## EXTRACT TO READ:
Before I Wake is a 1955 British mystery film directed by Albert S. Rogell and starring Mona Freeman, Jean Kent and Maxwell Reed. It was shot at Walton Studios in Surrey, with sets designed by the art director Scott MacGregor. It was released in the United States under the alternative title of Shadow of Fear. This was director Rogell's final film.

Synopsis
Returning home to England from the United States following news of her father's sudden death in a boating accident, April Haddon meets her stepmother Florence for the first time. The former nurse of her mother, she had married April's father after her death. April finds that in the few years she has been away her stepmother has completely changed the house, the old furnishings replaced with modernist art and the old family housekeepers replaced by a maid with loyalty to her new mistress. When her father's will is read, it becomes clear that the redrawn will Florence had been expecting had never been completed and the old will still stands, leaving most of his inheritance to April in three weeks when she turns twenty one. Convinced that Florence intends to murder her first, April turns to an old friend the local doctor to help her.

## CHECK YOUR UNDERSTANDING:
1. Answer these questions about the film summary, one line each:
(a) At which studio was the film shot?
(b) How did April Haddon's father die?
(c) What age will April turn in three weeks?
2. Write out the stretch of the film summary from "Before I Wake" through "Rogell's final film.", switching "mystery" to "thriller".

## ENTRIES PROVIDED:

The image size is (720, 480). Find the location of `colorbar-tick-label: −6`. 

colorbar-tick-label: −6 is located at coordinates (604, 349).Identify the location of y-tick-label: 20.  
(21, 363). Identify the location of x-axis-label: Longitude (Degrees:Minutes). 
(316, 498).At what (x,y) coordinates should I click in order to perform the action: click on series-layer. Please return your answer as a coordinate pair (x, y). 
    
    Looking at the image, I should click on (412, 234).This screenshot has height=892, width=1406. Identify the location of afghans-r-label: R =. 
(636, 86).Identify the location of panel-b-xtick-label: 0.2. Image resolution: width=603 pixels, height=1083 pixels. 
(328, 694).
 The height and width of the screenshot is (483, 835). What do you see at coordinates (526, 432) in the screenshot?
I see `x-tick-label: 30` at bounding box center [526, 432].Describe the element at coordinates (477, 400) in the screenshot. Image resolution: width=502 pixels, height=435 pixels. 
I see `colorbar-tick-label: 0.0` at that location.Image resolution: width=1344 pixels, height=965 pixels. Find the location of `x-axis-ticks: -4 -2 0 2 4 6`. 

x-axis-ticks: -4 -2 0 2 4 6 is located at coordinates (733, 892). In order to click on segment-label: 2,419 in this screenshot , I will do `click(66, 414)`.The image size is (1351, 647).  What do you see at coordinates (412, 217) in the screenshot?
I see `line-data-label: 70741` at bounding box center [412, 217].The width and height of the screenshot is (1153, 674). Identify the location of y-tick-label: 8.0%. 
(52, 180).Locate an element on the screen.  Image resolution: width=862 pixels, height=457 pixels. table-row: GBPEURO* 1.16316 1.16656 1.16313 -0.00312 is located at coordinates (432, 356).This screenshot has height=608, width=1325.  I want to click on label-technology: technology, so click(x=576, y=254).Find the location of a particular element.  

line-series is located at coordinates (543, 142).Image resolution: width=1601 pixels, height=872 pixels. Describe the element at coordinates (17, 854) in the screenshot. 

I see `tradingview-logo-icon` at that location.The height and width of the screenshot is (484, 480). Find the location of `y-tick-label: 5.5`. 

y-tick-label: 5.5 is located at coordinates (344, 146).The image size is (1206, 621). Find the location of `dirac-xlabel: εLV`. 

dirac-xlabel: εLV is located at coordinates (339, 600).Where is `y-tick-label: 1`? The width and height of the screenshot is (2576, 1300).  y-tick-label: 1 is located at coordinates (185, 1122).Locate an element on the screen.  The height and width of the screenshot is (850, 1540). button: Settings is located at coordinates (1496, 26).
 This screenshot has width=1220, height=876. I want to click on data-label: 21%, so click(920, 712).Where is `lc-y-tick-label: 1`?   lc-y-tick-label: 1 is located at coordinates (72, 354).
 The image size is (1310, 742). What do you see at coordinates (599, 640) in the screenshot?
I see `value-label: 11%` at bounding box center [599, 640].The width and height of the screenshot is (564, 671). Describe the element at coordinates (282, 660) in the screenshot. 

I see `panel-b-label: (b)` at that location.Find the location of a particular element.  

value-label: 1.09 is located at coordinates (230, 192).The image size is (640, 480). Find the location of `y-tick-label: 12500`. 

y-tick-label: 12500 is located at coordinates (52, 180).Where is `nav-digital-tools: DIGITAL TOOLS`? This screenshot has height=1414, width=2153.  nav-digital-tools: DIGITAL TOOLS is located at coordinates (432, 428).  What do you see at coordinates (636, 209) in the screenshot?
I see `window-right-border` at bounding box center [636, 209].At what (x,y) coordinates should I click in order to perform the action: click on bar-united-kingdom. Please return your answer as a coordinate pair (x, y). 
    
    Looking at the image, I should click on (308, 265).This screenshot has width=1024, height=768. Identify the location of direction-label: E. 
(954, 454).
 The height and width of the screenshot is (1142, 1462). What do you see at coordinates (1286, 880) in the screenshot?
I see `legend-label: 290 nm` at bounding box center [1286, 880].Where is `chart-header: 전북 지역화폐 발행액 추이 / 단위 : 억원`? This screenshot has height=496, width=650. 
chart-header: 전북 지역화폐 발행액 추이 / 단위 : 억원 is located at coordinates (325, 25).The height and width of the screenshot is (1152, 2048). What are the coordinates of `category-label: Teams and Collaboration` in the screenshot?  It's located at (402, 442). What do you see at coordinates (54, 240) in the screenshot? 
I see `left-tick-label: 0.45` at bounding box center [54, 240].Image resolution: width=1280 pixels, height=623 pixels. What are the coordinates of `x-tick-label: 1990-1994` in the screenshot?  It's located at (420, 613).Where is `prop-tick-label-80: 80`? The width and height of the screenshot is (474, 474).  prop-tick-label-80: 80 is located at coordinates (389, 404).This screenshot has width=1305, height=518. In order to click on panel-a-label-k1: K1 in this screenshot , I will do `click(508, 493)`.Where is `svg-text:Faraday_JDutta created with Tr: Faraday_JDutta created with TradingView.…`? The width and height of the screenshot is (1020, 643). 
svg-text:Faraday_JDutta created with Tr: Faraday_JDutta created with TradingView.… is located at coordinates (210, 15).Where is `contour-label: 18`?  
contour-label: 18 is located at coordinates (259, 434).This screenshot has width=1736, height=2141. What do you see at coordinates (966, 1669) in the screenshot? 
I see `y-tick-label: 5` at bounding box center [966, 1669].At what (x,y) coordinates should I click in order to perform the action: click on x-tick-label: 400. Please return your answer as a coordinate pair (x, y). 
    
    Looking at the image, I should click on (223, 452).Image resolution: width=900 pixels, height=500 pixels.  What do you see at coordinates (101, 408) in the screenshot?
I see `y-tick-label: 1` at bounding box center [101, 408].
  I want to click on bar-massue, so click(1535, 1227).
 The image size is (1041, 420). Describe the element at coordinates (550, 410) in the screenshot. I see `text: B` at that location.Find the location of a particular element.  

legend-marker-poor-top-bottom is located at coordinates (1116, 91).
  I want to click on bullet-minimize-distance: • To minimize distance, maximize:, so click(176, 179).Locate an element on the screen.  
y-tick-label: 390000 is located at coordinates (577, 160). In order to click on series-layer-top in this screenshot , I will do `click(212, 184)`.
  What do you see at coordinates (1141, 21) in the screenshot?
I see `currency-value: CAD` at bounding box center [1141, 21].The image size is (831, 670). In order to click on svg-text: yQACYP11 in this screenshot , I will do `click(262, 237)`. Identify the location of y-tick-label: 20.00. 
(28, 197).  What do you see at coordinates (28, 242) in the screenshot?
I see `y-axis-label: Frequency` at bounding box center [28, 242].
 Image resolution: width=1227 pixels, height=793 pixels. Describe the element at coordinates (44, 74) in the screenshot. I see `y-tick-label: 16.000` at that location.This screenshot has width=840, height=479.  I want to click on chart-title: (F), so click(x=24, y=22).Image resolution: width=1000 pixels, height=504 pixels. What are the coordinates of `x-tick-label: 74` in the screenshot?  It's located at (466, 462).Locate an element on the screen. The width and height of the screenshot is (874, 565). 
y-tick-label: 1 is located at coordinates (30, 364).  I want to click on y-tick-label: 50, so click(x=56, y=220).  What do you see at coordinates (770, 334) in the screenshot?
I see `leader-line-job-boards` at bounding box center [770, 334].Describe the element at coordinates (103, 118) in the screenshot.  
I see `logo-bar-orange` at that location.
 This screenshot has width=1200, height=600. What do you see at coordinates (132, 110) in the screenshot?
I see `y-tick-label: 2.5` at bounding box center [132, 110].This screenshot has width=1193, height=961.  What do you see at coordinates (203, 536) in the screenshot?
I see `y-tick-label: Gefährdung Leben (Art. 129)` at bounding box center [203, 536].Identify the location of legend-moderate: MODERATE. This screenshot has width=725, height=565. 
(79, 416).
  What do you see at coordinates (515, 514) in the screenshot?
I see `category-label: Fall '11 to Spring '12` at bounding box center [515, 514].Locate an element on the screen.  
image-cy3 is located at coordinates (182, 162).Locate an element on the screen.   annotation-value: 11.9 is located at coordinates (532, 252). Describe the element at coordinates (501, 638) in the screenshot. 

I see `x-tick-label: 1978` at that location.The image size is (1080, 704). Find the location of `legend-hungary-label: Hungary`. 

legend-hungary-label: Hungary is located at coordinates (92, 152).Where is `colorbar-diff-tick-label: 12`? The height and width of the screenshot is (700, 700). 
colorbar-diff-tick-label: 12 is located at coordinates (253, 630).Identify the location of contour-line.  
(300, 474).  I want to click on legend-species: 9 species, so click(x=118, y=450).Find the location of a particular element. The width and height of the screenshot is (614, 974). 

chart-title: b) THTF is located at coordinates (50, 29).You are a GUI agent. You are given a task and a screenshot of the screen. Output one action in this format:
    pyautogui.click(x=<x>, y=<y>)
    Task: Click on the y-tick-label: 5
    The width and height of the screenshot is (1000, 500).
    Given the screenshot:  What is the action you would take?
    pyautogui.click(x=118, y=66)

## RESPONSES PER TASK:
1.
(a) Walton Studios in Surrey.
(b) In a boating accident.
(c) Twenty one.

2.
Before I Wake is a 1955 British thriller film directed by Albert S. Rogell and starring Mona Freeman, Jean Kent and Maxwell Reed. It was shot at Walton Studios in Surrey, with sets designed by the art director Scott MacGregor. It was released in the United States under the alternative title of Shadow of Fear. This was director Rogell's final film.